The input ▸
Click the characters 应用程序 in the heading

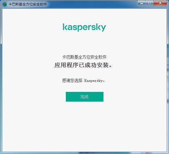pos(66,65)
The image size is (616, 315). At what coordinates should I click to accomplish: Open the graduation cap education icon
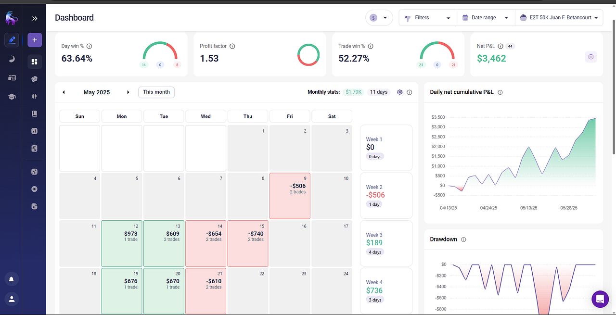click(x=12, y=96)
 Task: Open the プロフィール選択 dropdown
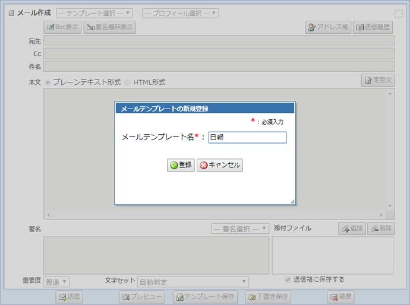(x=181, y=13)
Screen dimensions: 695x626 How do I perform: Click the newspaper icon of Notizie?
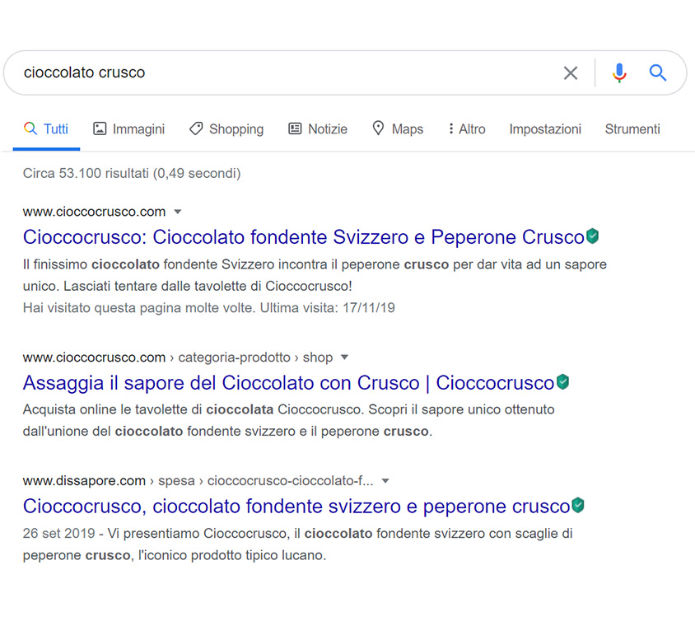click(295, 128)
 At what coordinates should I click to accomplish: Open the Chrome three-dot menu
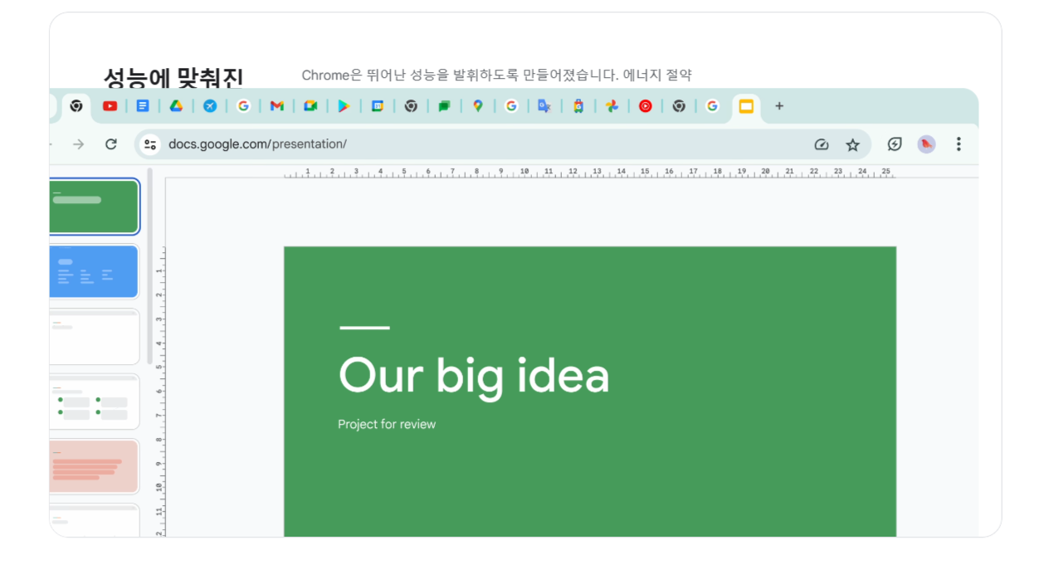point(959,144)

Your instructions ▸
Reproduce the listing exactly. Do not include its images.

Written response ▸
Click the characters 应用程序 in the heading

pos(66,65)
The image size is (616, 315). At what coordinates should I click to accomplish: Open the graduation cap education icon
click(x=12, y=96)
 Task: Open the プロフィール選択 dropdown
(x=181, y=13)
Screen dimensions: 695x626 How do I perform: Click the newspaper icon of Notizie?
click(295, 128)
 At what coordinates should I click to accomplish: Open the Chrome three-dot menu
point(959,144)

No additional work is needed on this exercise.